Resumo
- A bonificação de juros pertence a outra era, mas o modelo que ela sedimentou continua a moldar escolhas e angústias.
- O relatório lembra que, quando as taxas mudam, a vulnerabilidade aparece depressa — e a habitação deixa de ser “lar” para voltar a ser “conta”.
- O relatório chama a habitação o “parente pobre” do Estado Social e descreve a substituição do Estado por uma “família providência”, onde cada família tenta resolver o seu próprio impasse habitacional.
Entre 1987 e 2011, cerca de 73% do investimento público na habitação foi canalizado para bonificação de juros no crédito à habitação. Realojamento recebeu 16,1%; apoios ao arrendamento, 8,7%; reabilitação, 1,7%. O retrato — com o próprio espanto embutido na pergunta “não existiu realmente uma estratégia?” — está no relatório “Acesso à Habitação em Portugal: evolução recente e retrato atual”, que cita um estudo do IHRU (2015).
Não se trata de um detalhe contabilístico. É um mapa do país que se escolheu: um país de proprietários, dependente da banca, com arrendamento frágil e parque público magro.
O “país de proprietários” e quem ficou de fora
Os autores descrevem uma estratégia persistente, atravessando ciclos governamentais: promover a casa própria, apoiar o crédito, dinamizar construção civil e negócios fundiários.
Serviu a classe média com acesso ao banco. Deixou para trás agregados menos solventes. E, com o passar dos anos, essa escolha cobrou juros sociais: pouco investimento para aumentar habitação pública, quase nada para reabilitação, escassa capacidade de criar arrendamento acessível em escala.
Frase curta, dura: o Estado pagou a entrada do mercado, não a porta da casa.
Micro-história: a prestação que mudou de humor
Em 2008, Joaquim assinou crédito para um T2 em Vila Nova de Gaia. Guardou a simulação num envelope, como quem guarda uma fotografia. Quinze anos depois, já sem folgas, viu a prestação subir e cortou no que não sangra: férias, carro, consultas no privado. A bonificação de juros pertence a outra era, mas o modelo que ela sedimentou continua a moldar escolhas e angústias.

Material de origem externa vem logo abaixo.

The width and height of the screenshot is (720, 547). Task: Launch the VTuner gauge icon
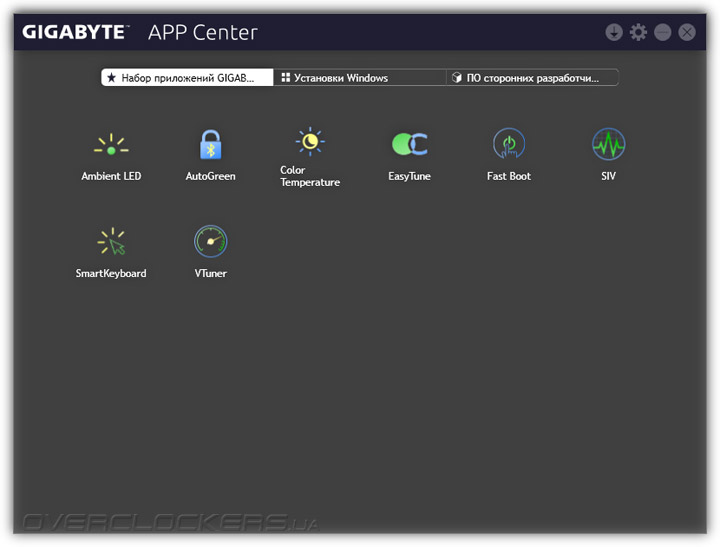(x=210, y=242)
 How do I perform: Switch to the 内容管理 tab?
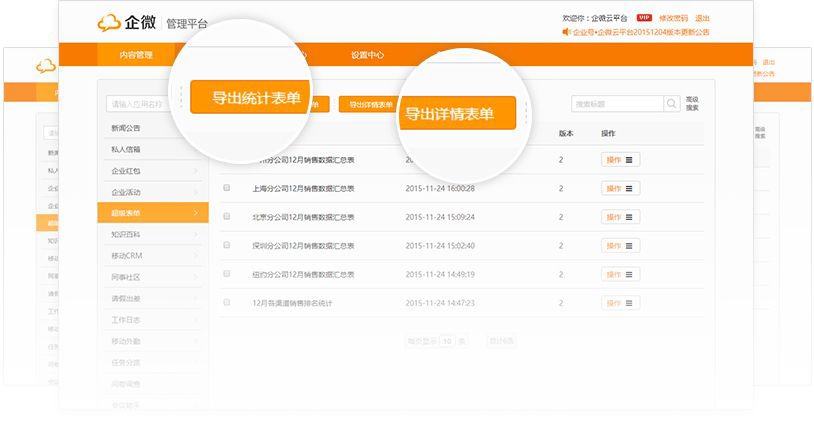(136, 55)
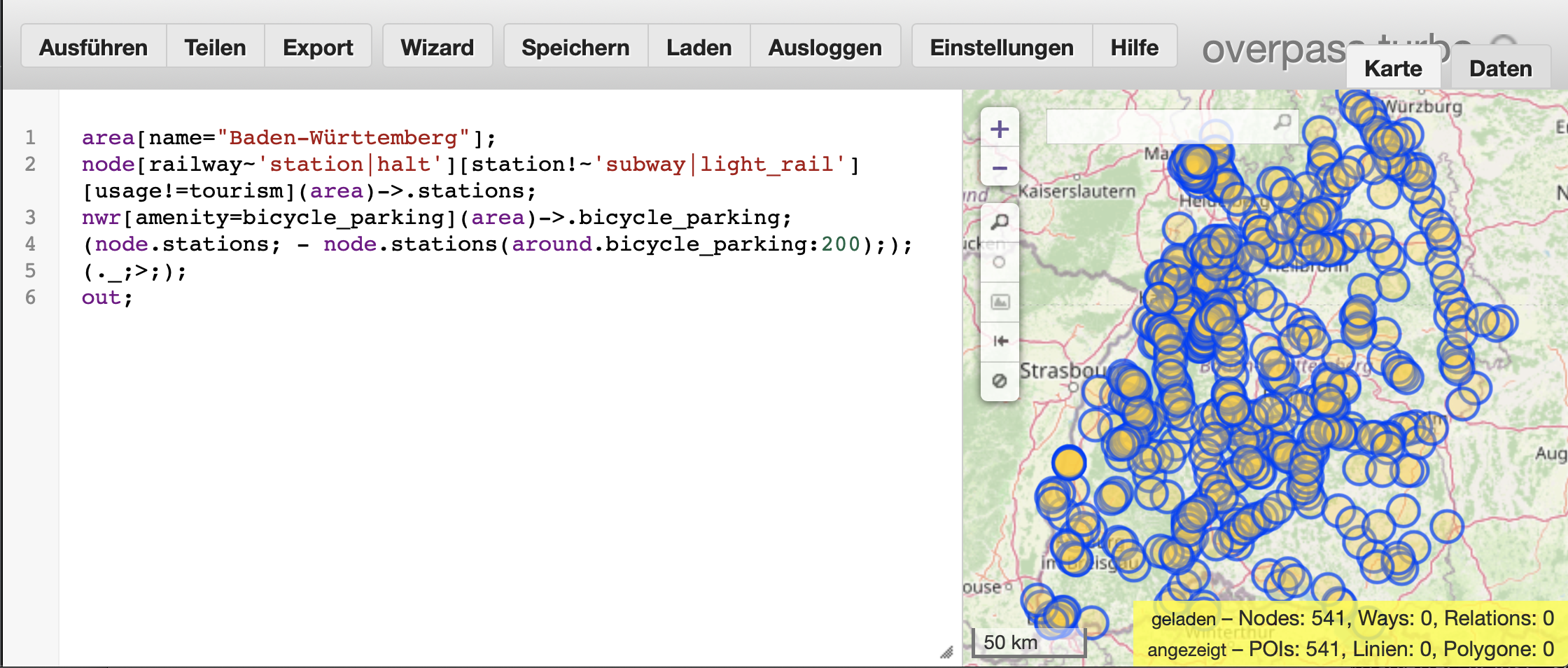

O relatório lembra que, quando as taxas mudam, a vulnerabilidade aparece depressa — e a habitação deixa de ser “lar” para voltar a ser “conta”.
“Mas a bonificação ajudou famílias a sair de barracas”
Poderiam argumentar que a bonificação e a expansão da construção resolveram carências graves e permitiram a muitos ter casa com condições. Certo. A concessão é inevitável: no final do século XX, o modelo contribuiu para corrigir défices habitacionais e consolidar uma classe média proprietária.
O problema surge na hegemonia. Quando 73% do esforço público se fixa no crédito, o resto emagrece. E o resto era precisamente o que hoje falta: parque público, arrendamento acessível, reabilitação com escala.
A herança que ainda se sente
O relatório chama a habitação o “parente pobre” do Estado Social e descreve a substituição do Estado por uma “família providência”, onde cada família tenta resolver o seu próprio impasse habitacional.
Daquela opção, nasceu um país com menos amortecedores e mais ansiedade.